How do you deal with range overflow? The numbers beyond 32767 warp to -32766 in pico8's 16 bit signed system when calculating. This is sometimes enough, but not always. For example,
function distance(x1,y1,x2,y2) return sqrt((x2-x1)^2+(y2-y1)^2) end |
will sometimes (very often actually) return 0 as a result of taking sqrt of the negative wrapped number. This is occasionally crutial. Is there a workaround to compute this as if this was an unsigned system?
I'm not sure if this gives you the results you want, @collinthenewmaker.
You use ,2
in tonum()
and tostr()
to swap between a large integer saved as a string and back again to a real number that limits to -32768.9999 and 32767.9999.
function distance(x1,y1,x2,y2) return tostr(sqrt(tonum(x2,2)-tonum(x1,2))^2+(tonum(y2,2)-tonum(y1,2)^2),2) end x1="0" y1="0" x2="100000" y2="50000" cls() ?distance(x1,y1,x2,y2) |
I make use of this HERE:
You can use an approximation formula to avoid squaring and rooting the values.
Previous PICO-8 discussion: https://www.lexaloffle.com/bbs/?tid=36059
P.S. The 32-bit encoding suggestion does not work as written because the squaring operation will take the exponent into account, then round. E.g. tonum("500",2)^2 == 0
The 32-bit encoding trick does work with an approximation formula, which merely scales by a positive constant then adds:
function approx_dist(dx,dy) local maskx,masky=dx>>31,dy>>31 local a0,b0=(dx+maskx)^^maskx,(dy+masky)^^masky if a0>b0 then return a0*0.9609+b0*0.3984 end return b0*0.9609+a0*0.3984 end ?tostr(approx_dist(tonum("100000",2),tonum("50000",2)),2) |
prints 116008. In a higher precision floating point environment, I get approximately 111803.

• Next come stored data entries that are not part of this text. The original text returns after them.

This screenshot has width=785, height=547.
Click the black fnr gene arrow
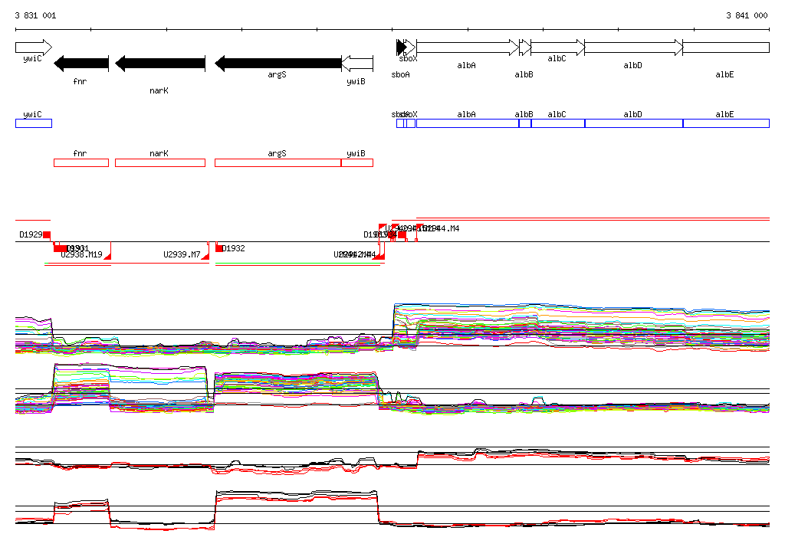tap(81, 64)
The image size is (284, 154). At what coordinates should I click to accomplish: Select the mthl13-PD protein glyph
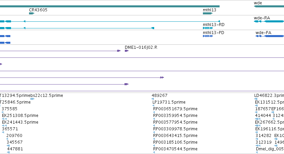pos(208,36)
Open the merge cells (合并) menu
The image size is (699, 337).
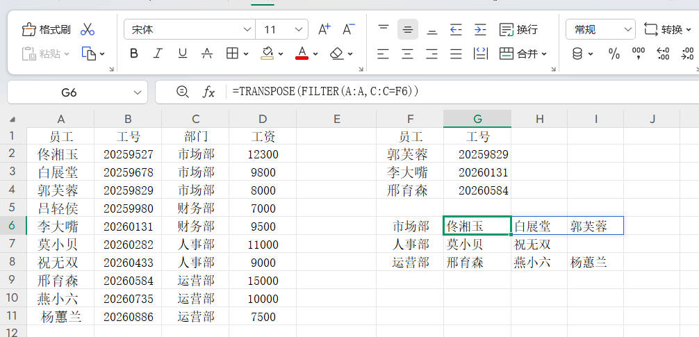click(523, 54)
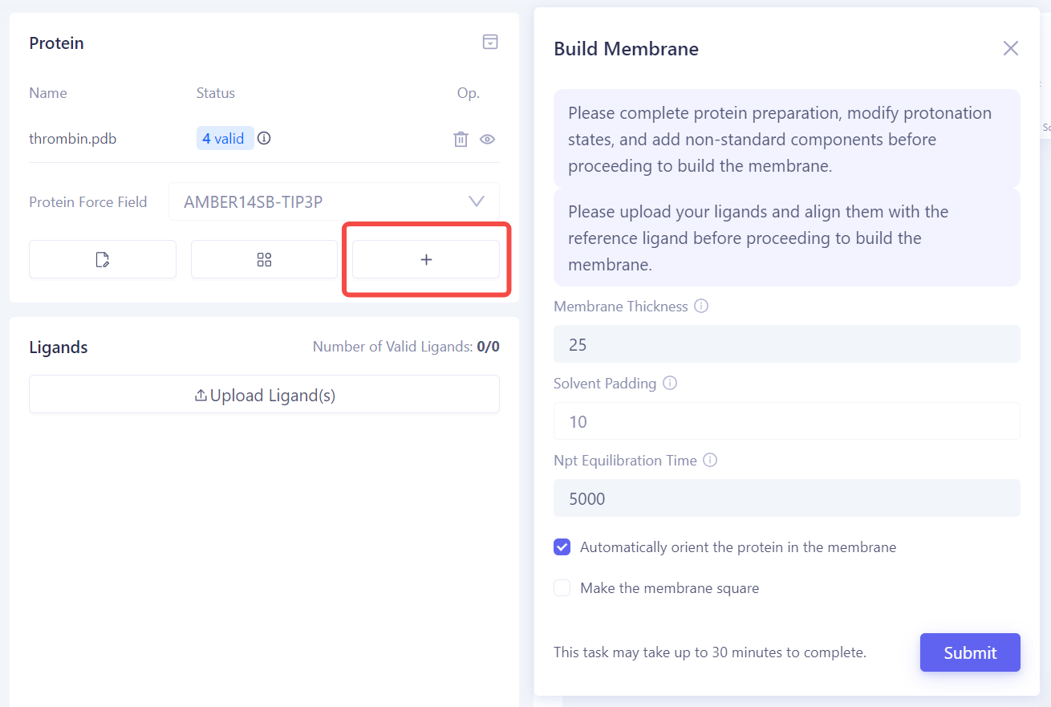Open the protein panel collapse icon
1051x707 pixels.
[489, 42]
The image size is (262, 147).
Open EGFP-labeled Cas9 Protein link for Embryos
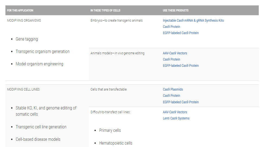coord(181,33)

My naive idea is this: Do numbers immediately wrap after performing math at them (32767+1=-32766) or do they wrap after you assign them to variables or return them (a= 32768, a=-32766)? If the latter, can the system compare the big numbers? If yes, i think you can do the sqrt(pythagorean stuff here) - 32766 to get a number in the 16bit range with it's 0 shifted to -32766, somehow emulating the unsigned system. you can then add 32766 back for comparing (if dist+32766<2 then ...).
Edit: You could actually not add 32766 and just use (if dist < 2-32766)

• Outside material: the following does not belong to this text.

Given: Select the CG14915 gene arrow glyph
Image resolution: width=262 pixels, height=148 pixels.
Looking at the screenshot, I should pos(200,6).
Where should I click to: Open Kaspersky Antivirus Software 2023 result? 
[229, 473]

Here's something I came up with that combats the overflow issue while still using the original sqrt function
function distance(x1,y1,x2,y2) return sqrt(((x2-x1)/256)^2+((y2-y1)/256)^2)*256 end |
@colinthenewmaker.
I'm afraid that numbers wrap in memory as soon as the calculation occurs.

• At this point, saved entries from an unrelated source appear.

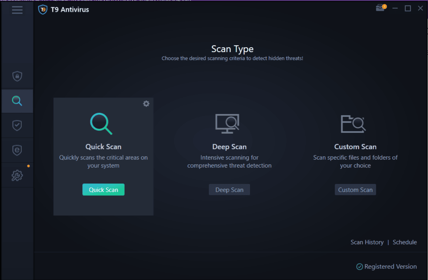Click the T9 Antivirus logo icon
The height and width of the screenshot is (280, 428).
click(x=43, y=10)
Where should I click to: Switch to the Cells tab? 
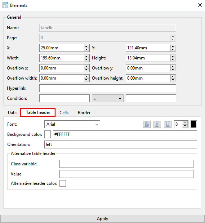tap(64, 113)
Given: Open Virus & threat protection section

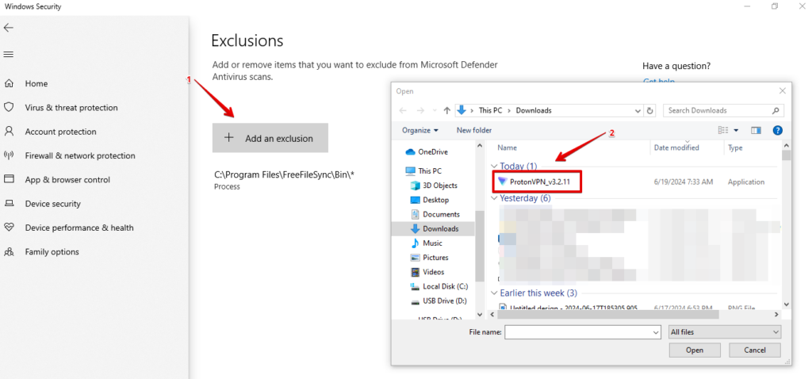Looking at the screenshot, I should 71,108.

There was this post a few weeks ago which gives a distance formula without needing to square or sqrt the numbers: https://www.lexaloffle.com/bbs/?tid=49827
Overflow will still happen for large enough numbers but it'll take a lot longer. It quite happily calculates the distance between (0, 0) and (16384, 16384) as 23170.5, for instance.